On Thu, 2016-11-24 at 17:40 +0000, Chris Green wrote:
On Thu, Nov 24, 2016 at 05:32:46PM +0000, Huge wrote:
Exaile.
Took me ages to find a dead simple media player that (i) didn't look like a car radio; why do people pick the *worst* UI in the world to emulate? & (ii) didn't have about a gazillion "features" I didn't want. Just play the damn music.
Pity it's not in the Ubuntu repositories but I may try it anyway, thanks.
Odd, given that it's available in Mint.
On Thu, Nov 24, 2016 at 05:40:10PM +0000, Chris Green wrote:
On Thu, Nov 24, 2016 at 05:32:46PM +0000, Huge wrote:
Exaile.
Took me ages to find a dead simple media player that (i) didn't look like a car radio; why do people pick the *worst* UI in the world to emulate? & (ii) didn't have about a gazillion "features" I didn't want. Just play the damn music.
Pity it's not in the Ubuntu repositories but I may try it anyway, thanks.
Hmm, it's obviously not my day.
I've installed exaile on my laptop running xubuntu 16.04 and it starts up OK and the interface looks the sort of thing I want. However it fails when asked to actually play something with:-
Playback error encountered! playsink0: Possible audio device error, is it plugged in?
Other programs seem able to make noises so it would seem I do have sound, just that exaile doesn't think so.
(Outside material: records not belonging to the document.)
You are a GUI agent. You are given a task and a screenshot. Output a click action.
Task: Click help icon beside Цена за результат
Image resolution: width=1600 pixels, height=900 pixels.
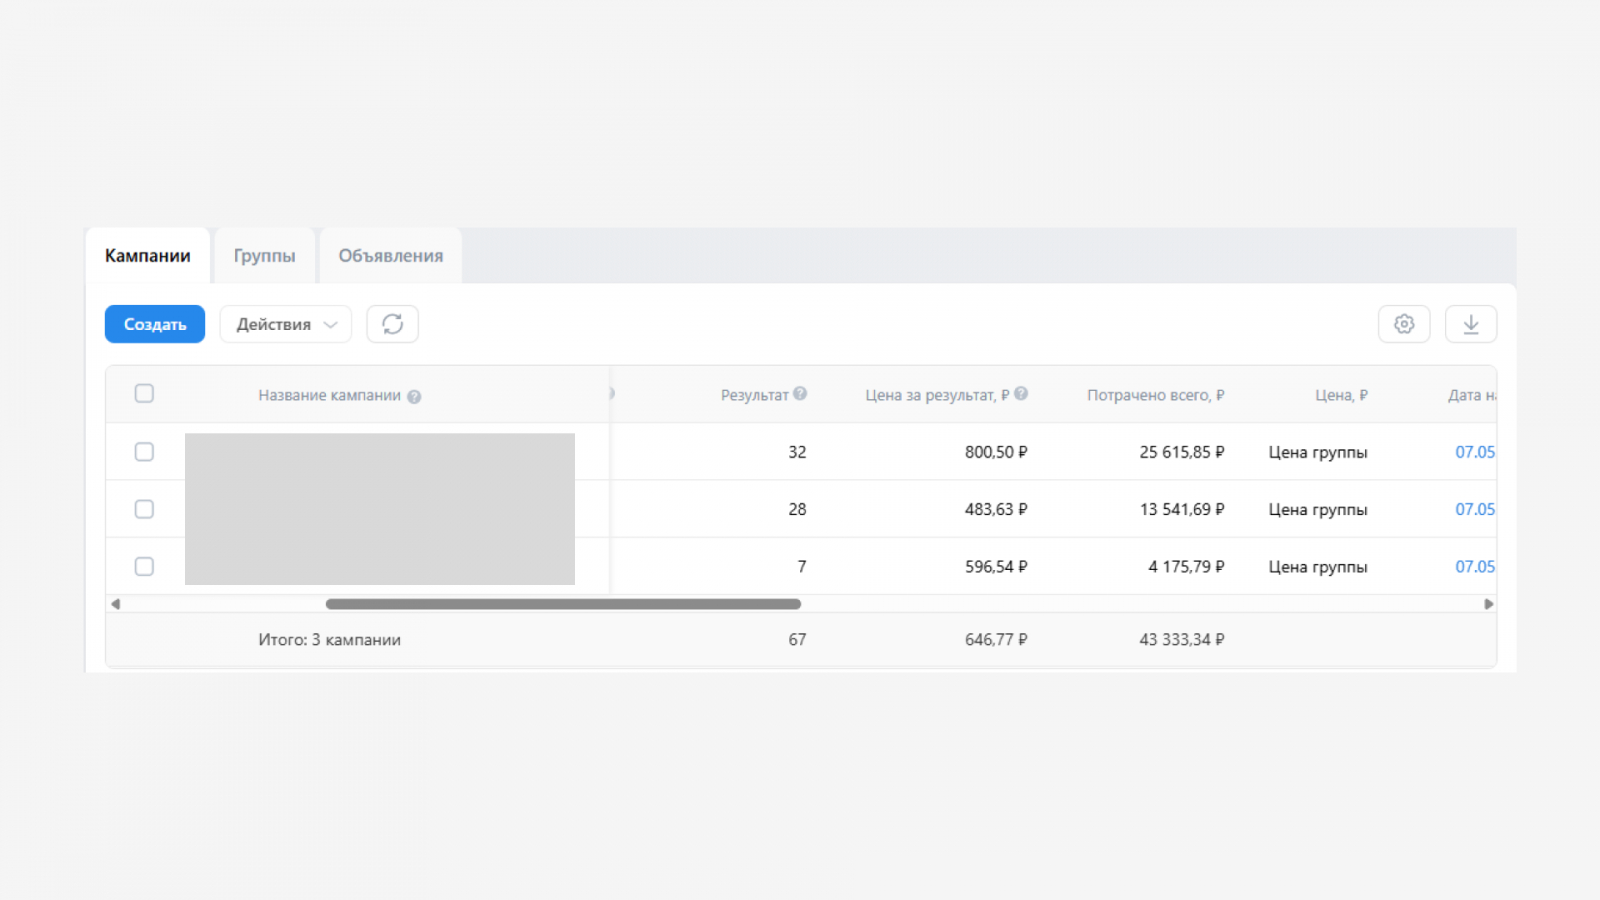click(x=1021, y=394)
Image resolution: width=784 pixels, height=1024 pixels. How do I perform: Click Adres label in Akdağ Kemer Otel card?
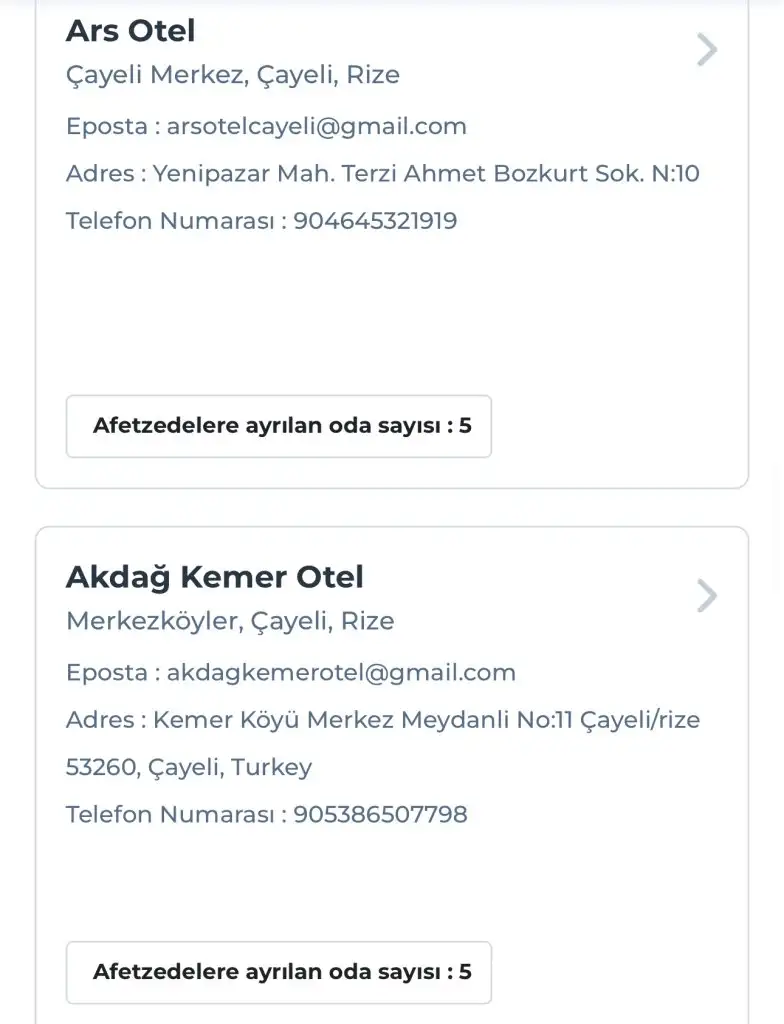pyautogui.click(x=100, y=720)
On Thu, 24 Nov 2016 17:32:46 +0000 Huge huge@huge.org.uk wrote:
Exaile.
Took me ages to find a dead simple media player that (i) didn't look like a car radio; why do people pick the *worst* UI in the world to emulate? & (ii) didn't have about a gazillion "features" I didn't want. Just play the damn music.
Dead simple?
According to the description of Exaile on my machine it says :-
Exaile is a music player inspired by KDE's Amarok, but for GTK and written in Python. It incorporates many of the cool things from Amarok and other, like: * automatic fetching of album art * handling of large libraries * lyrics fetching * artist/album information via the wikipedia * Last.fm support * optional iPod support * an advanced tag editor * a SHOUTcast directory browser
In addition, Exaile also includes: * a SHOUTcast directory browser * tabbed playlists (so you can have more than one playlist open at a time) * blacklisting of tracks (so they don't get scanned into your library) * downloading of guitar tablature from fretplay.com * submitting played tracks on your iPod to Last.fm
Simple eh?
On Thu, Nov 24, 2016 at 06:44:55PM +0000, Chris Walker wrote:
Simple eh?
Just because something has lots of features doesn't automatically mean it isn't simple to use. Indeed many everyday items frustrate me as they are difficult to use and don't offer many features (like my microwave) and some are actually quite simple and straight forward despite having lots going on when they are being used.
Adam
On Thu, 2016-11-24 at 18:44 +0000, Chris Walker wrote:
On Thu, 24 Nov 2016 17:32:46 +0000 Huge huge@huge.org.uk wrote:
Exaile.
Took me ages to find a dead simple media player that (i) didn't look like a car radio; why do people pick the *worst* UI in the world to emulate? & (ii) didn't have about a gazillion "features" I didn't want. Just play the damn music.
Dead simple?
According to the description of Exaile on my machine it says :-
[snippage]
Simple eh?
I'm not sure I care for your tone. If you'd bothered to look, you'd see it has a nice clean UI and all those useless "features" are trivially ignored, unlike Amarok, Banshee & so forth where they all get in the way.